In terms of comparisons to losing Williams, Mojo and Schmidt - yes, it was a big departure. From a leadership/presence point of view, we lost Williams but not Oshie, Orpik or Beagle. Today, a greater number of those pillars are gone. Will they be replaced? Quite possibly. But team chemistry is one of the things the team has excelled at since 2016, and I’m just pointing out the risk that so many changes over two years will have significantly altered that chemistry.
But people also forget how much we struggled our way through most of the 17/18 regular season, with Orpik playing big minutes, a Chorney-Ness opening night third pairing, and Djoos and Bowey fighting to stay in the lineup through to the end of the playoffs. The team did incredibly well finding Kempny, and that was a game changer, but we can’t rely on them finding those gems. It wasn’t just the Caps pro scouting team and coaching staff’s hard work and skill that pulled that off - it also relied on the Hawks utterly failing to see what they had in him. We were, arguably, one moment of competence by the Hawks away from early playoff defeat.
Am I saying it can’t be done again? Of course not. Am I saying it won’t happen? Absolutely not. *But* overall, I’d say the caps were in a better position then than they are now. Mojo and Williams’ departures only worked because we had talented under-used guys who were finally ready to become meaningful top-6 fixtures - Wilson and Vrana - without removing anyone from the third line (Burky and Connolly).
This time around we’d be subtracting 10 and 65 without having a top forward prospect or gem-trapped-on-the-fourth-line to replace them with.
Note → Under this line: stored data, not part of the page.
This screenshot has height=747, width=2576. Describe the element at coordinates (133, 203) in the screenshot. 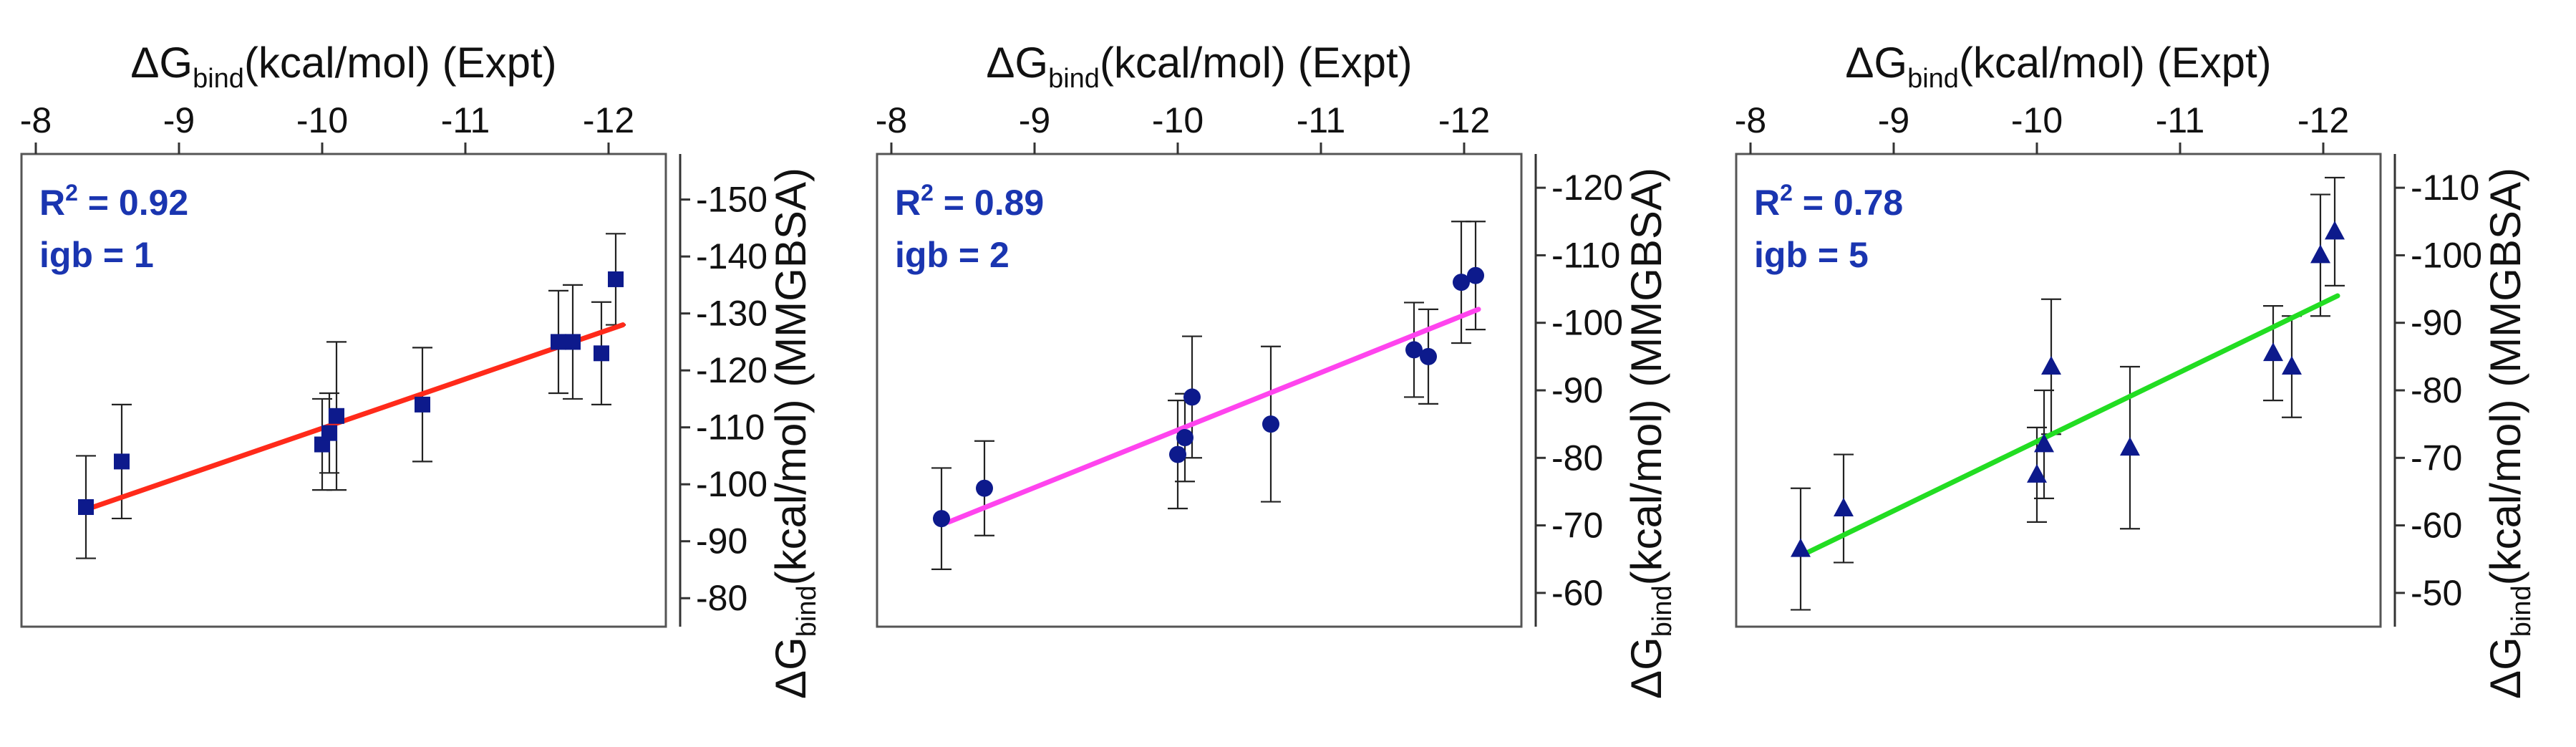

I see `r-squared-value: = 0.92` at that location.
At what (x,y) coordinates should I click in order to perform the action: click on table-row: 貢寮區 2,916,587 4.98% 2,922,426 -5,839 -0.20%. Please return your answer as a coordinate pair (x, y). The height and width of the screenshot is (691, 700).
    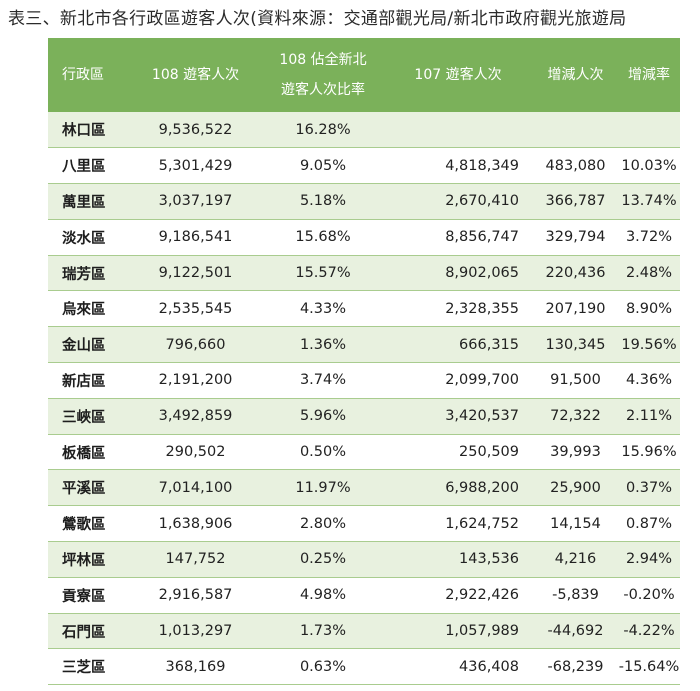
    Looking at the image, I should click on (364, 596).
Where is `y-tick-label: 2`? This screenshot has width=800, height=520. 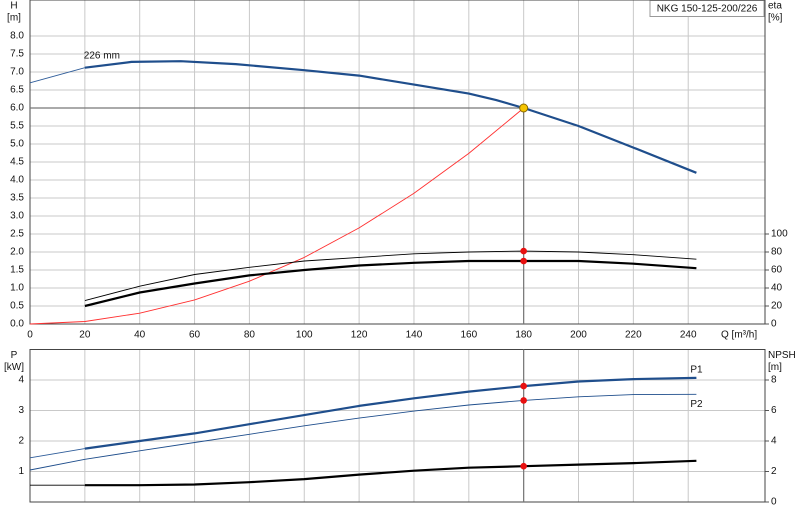 y-tick-label: 2 is located at coordinates (21, 442).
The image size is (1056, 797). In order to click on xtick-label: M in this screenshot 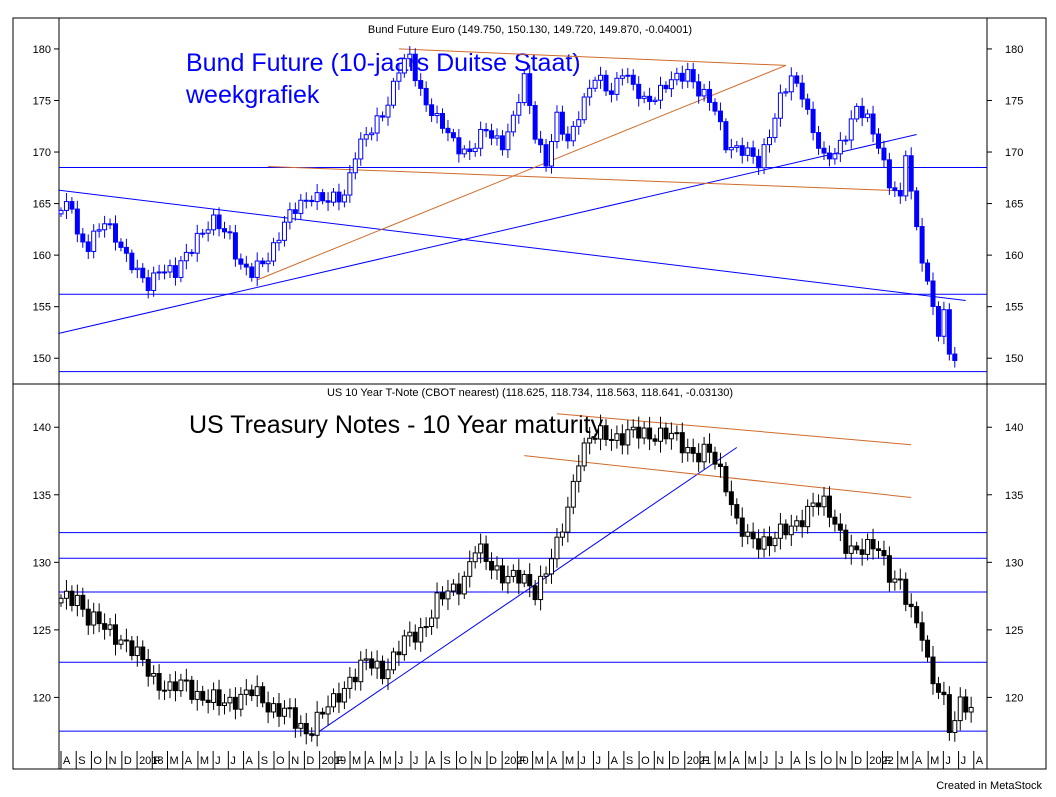, I will do `click(174, 761)`.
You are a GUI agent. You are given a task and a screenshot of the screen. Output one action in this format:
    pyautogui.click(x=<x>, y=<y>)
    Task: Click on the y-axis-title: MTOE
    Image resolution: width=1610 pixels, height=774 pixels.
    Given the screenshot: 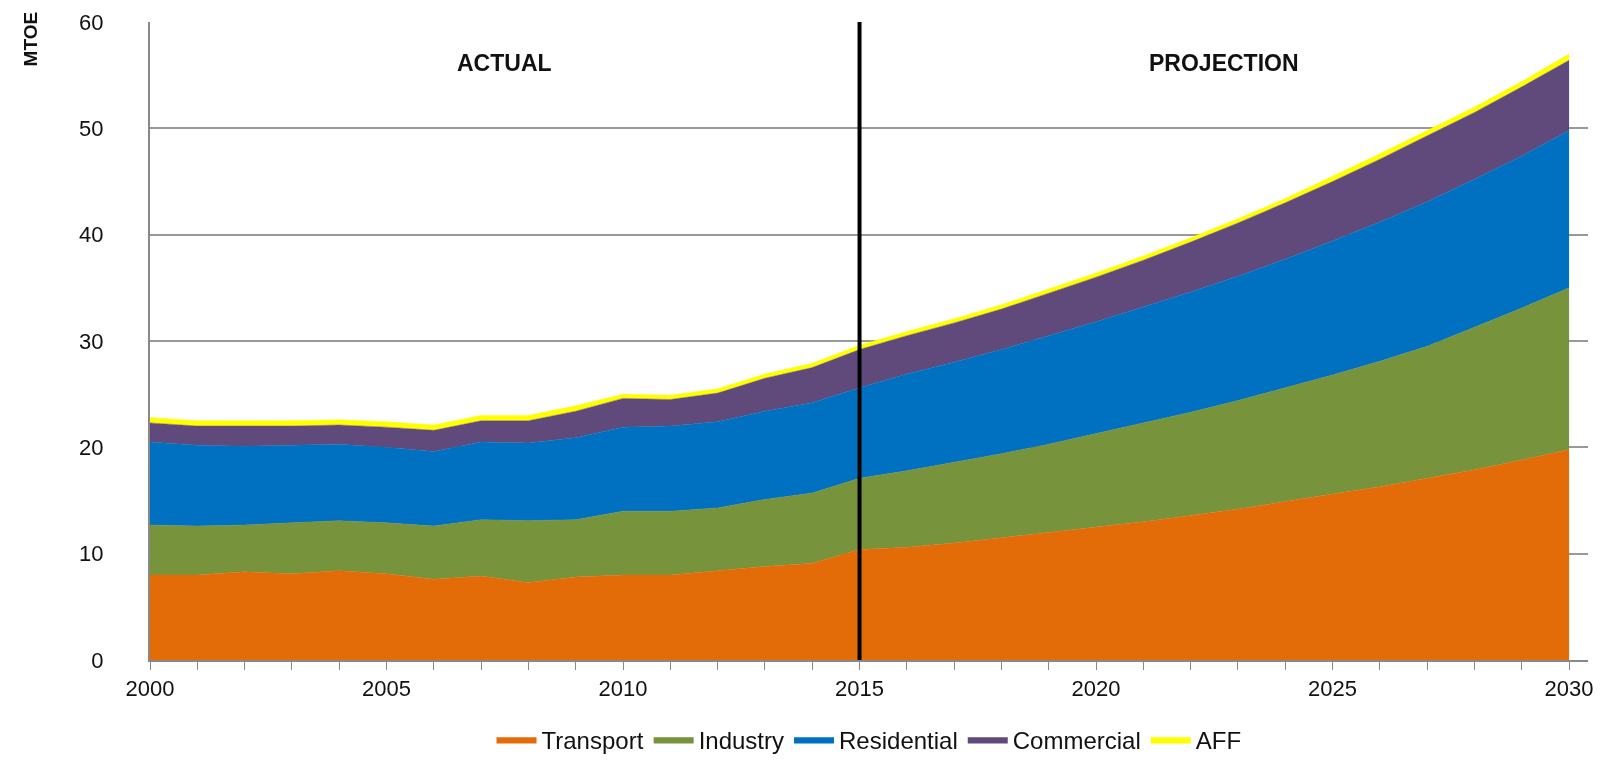 What is the action you would take?
    pyautogui.click(x=30, y=39)
    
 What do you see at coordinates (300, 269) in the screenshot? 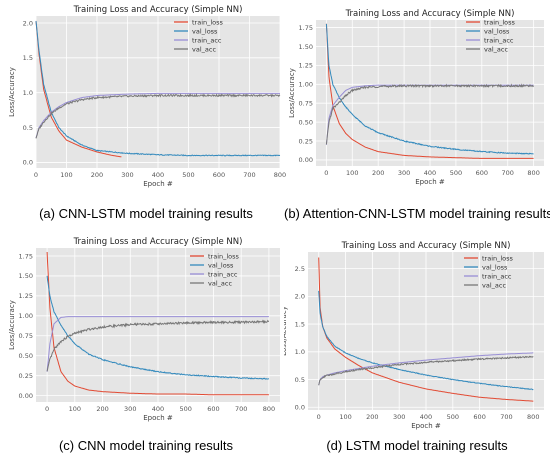
I see `y-tick-label: 2.5` at bounding box center [300, 269].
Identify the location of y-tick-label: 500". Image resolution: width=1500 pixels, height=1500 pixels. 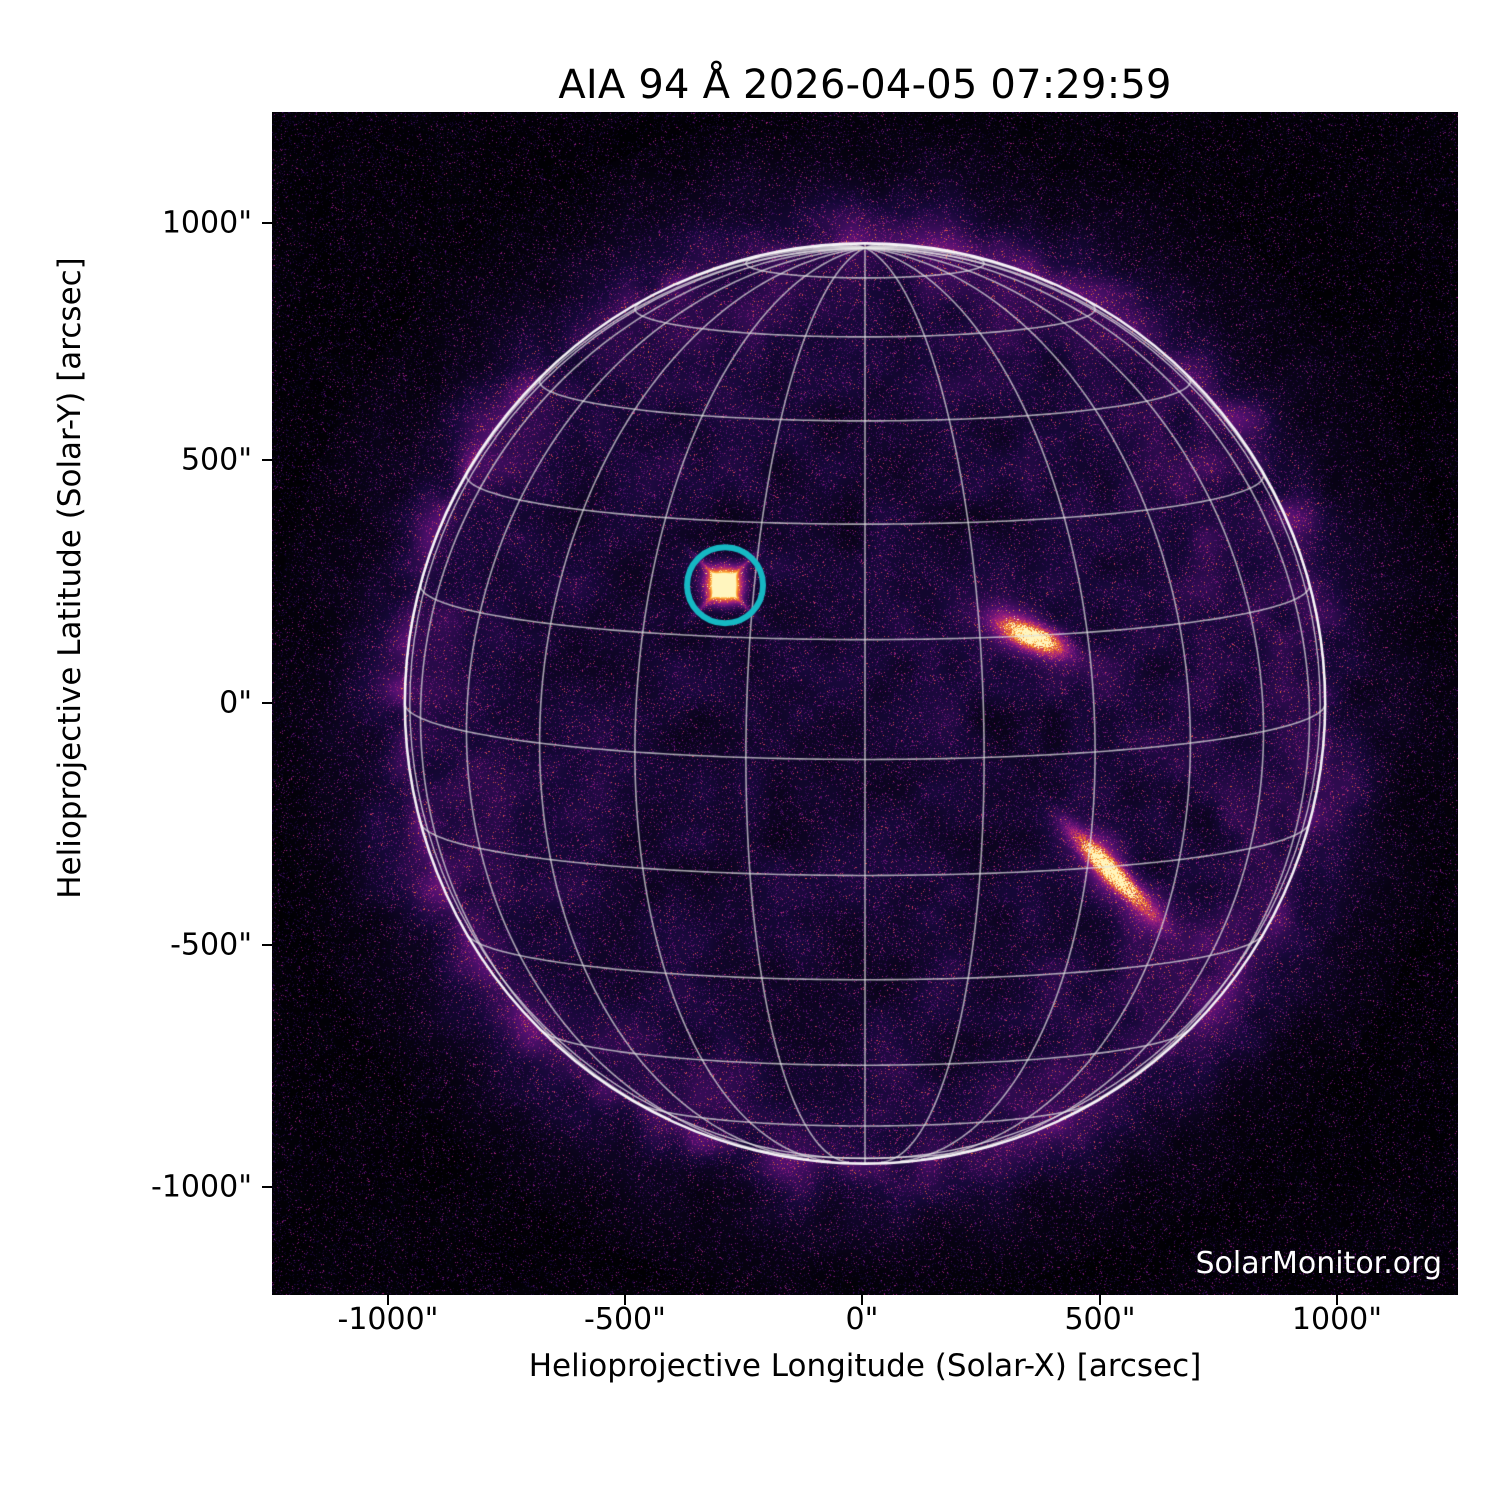
(216, 460).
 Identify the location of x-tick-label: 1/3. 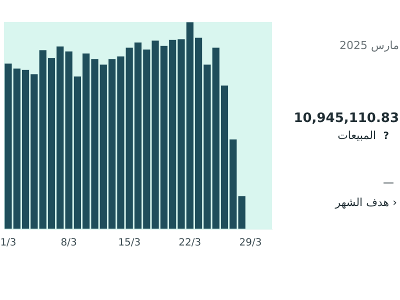
(8, 243).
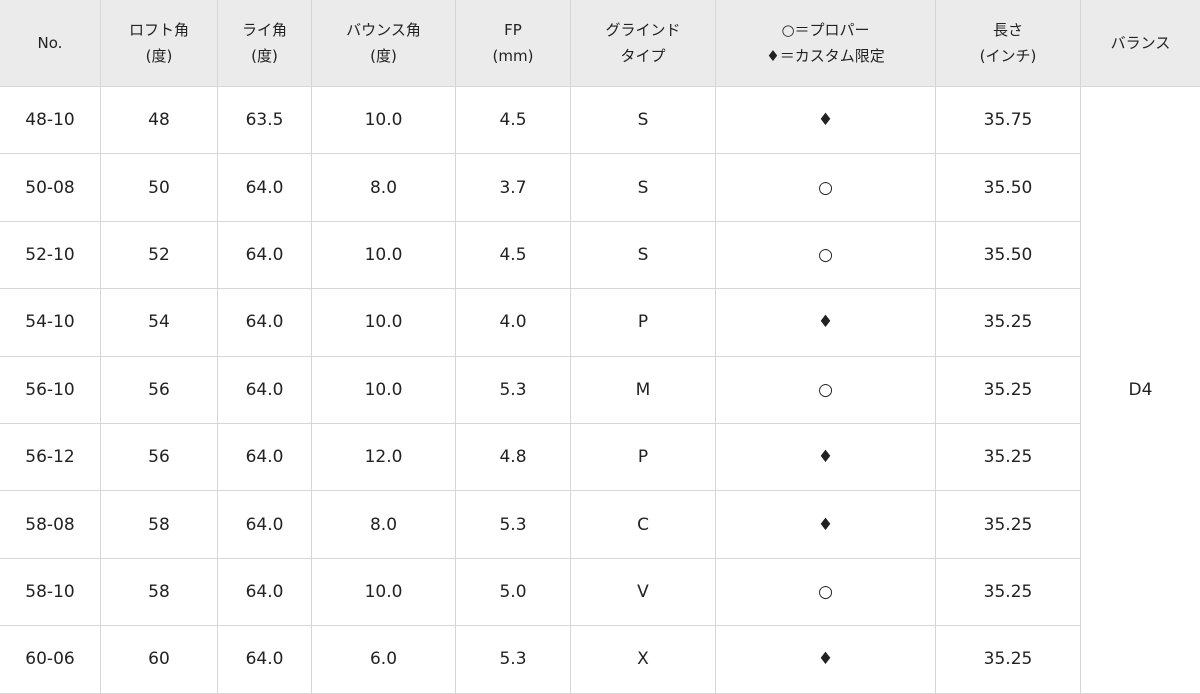  I want to click on cell-grind: V, so click(644, 592).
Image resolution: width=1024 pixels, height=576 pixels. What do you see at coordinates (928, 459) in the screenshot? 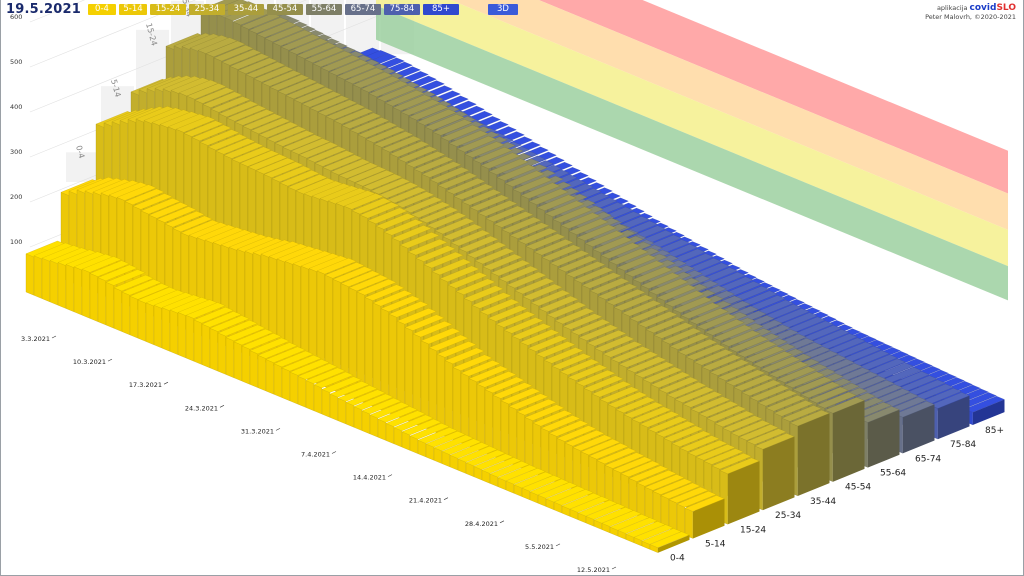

Eller has struggled to find any kind of scoring touch when playing for long periods away from Connolly. Hagelin has some great - maybe elite - skills, just like Eller, but both of them lack a scoring touch without someone else to drive that line. At best, we find one UFA goal scorer to replace the two we’re losing - but GMBM’s comments today about looking for a ‘two way player’ makes me wonder whether they realise how the bottom six currently lacks a single goal scorer, and if we might see an Eller/Hagelin 2.0 appear to give us a defensively strong, high possession third line that cannot score.
If you’re going to talk to me about the cap forcing people out, explain why we signed Hags? He’s good at what he does, no doubt, and we need what he does. But he’s expensive for what he does, and we’ve never been prepared to spend that kind of money on an elite PKer before.
The other crucial difference between 2017-2018 and 2019-2020 turnovers is coaching. I’m not going to make a Trotz v Reirden argument (though that may be appropriate), but rather a skepticism that a Reid Cashman can turn Jensen and Gudas into the players we need them to be in the same way TR was able to with Niskanen, Kempny and the rookies. The same goes for forwards - look at how much Stephenson regressed between Lambert leaving and Scott Arniel entering.
In other words, I’m not disputing that roster turnover isn’t inevitable, or that we won’t end up with weaknesses whatever hard decisions are made. But when people talk about this being a roster that’s only a year away from winning a cup, it’s worth remembering how different it’s becoming, and that there’s a real risk that by replacing guys who excelled in their roles (e.g. 2017-2018 Niskanen, Beagle, Orpik, Connelly) with guys who will, hopefully, be cheaper and competent (Hagelin, Dowd, Jensen, Gudas, incoming UFA) we will have lost the edge that gave us a cup. And, as things stand, we lack any semblance of depth, at least up front. TR and company really will have to step their game up considerably.